Courtesy John Calvin

   
27 March 2008 2:54pm
777 posts
  [ Ignore ]   [ # 155 ]

Hi Guys, are you still with me or have I bored you silly?

Chapter 8 of Dawkins’ “The God Delusion”, “What’s wrong with religion? Why be so hostile?” begins by Dawkins defending himself against the charge of fundamentalism – he does this because his attack on religion will be done via the Trojan horse of fundamentalism and he has apparently been accused of an equivalent “atheistic fundamentalism”. As I point out in the previous post all Christians will be tarred with the “sins” of the despicable fundamentalists (some are real sins and some plain goofiness). You will find no stories of virtuous Christians in this chapter, all presented represent some concoction of charlatans, deviants, rogues with evil intent, mendacious fools, bigots and so on.

I think I will concede Dawkins’ argument of not being a fundamentalist – he says he isn’t because the real fundamentalists know they are right because they have read the truth in a holy book, something which tops everything else, whereas Dawkins believes not because of a holy book but because of evidence, “it really is a different matter”, says Dawkins. I will concede his argument for the reason that my Macquarie Dictionary links the word to religion.

However, in describing and quoting fundamentalists, Dawkins seems to share a lot of their characteristics as he describes them: words like obsessive, persistent, aggressive, extreme, intolerant all come to mind and certainly when it comes to the text of Scripture none can be more literalist than Dawkins, except perhaps Hitchens, Onfray and Harris – you get the picture.

Apart from a few rather desultory pages given to religion and the death penalty (fundamentalists for it, Dawkins against) and homosexuality (fundamentalists against it, Dawkins for it), the bulk of this chapter is given over to the issue of abortion. Dawkins, it appears, isn’t too fussed by abortion. The criteria for assessing whether or not to abort seems to be “who suffers the most?”. This criterion enables him to dispose of the moral issue in these words, “given that the embryo lacks a nervous system, shouldn’t the mother’s well developed nervous system have the choice?”. Such moral perception!

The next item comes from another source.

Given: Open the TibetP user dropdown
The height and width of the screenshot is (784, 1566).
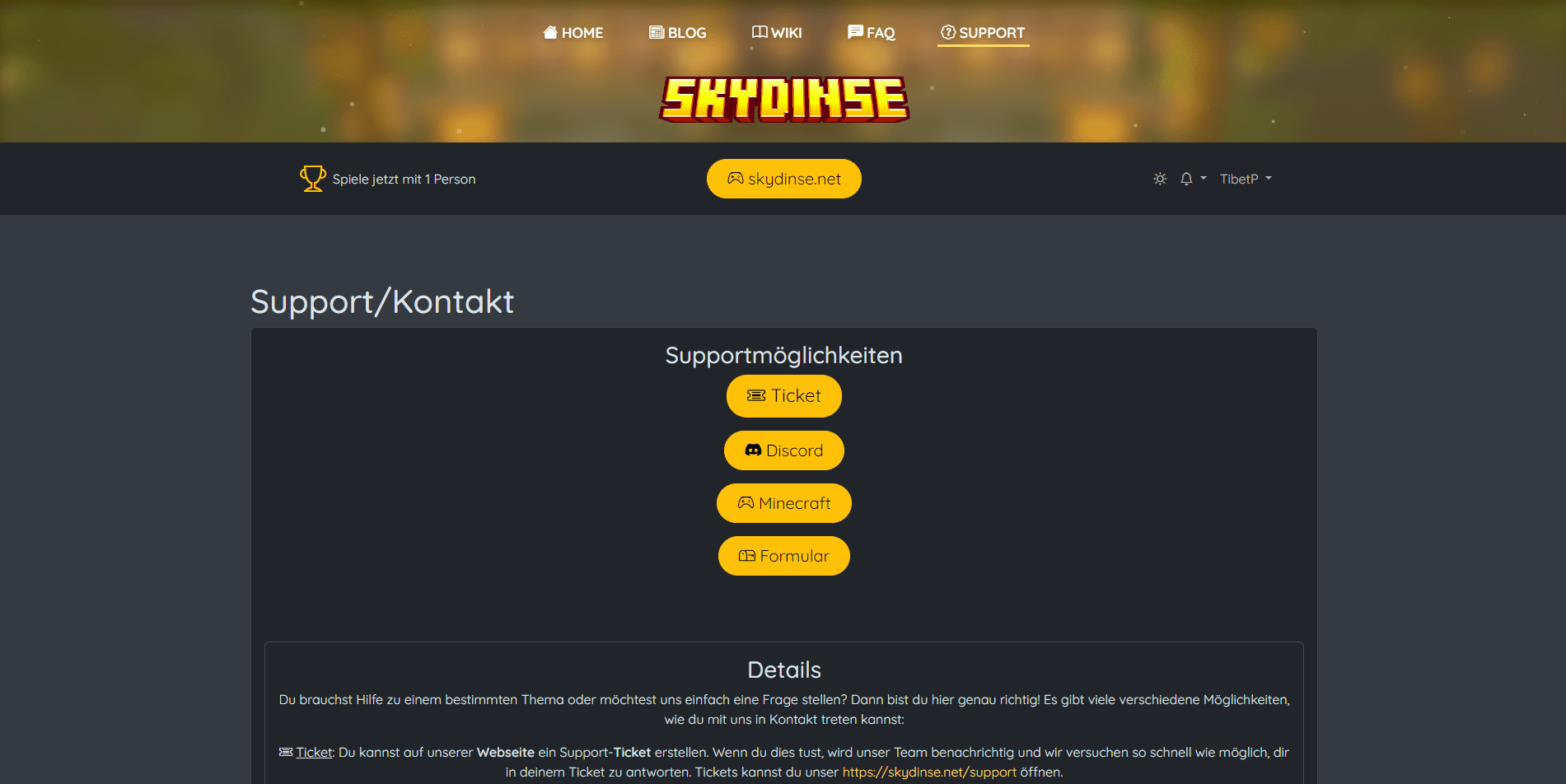Looking at the screenshot, I should pyautogui.click(x=1246, y=179).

I’m afraid I find it very hard to have any respect for this man who can treat so tritely, with such immaturity and ignorance one of the great moral failures of our society beginning with the abandonment of the age long, widely embraced, religiously sanctioned principle that sex as a beautiful gift of God for procreation and pleasure reserved exclusively for marriage, a failure ending in the abortion of 90,000 to 100,000 unborn children in Australia alone every year, year after year. 

Well, Dawkins proceeds to quote the more bizarre fringes of the pro life movement. Bizarre I grant you, representative of Christian thinking and action. No way!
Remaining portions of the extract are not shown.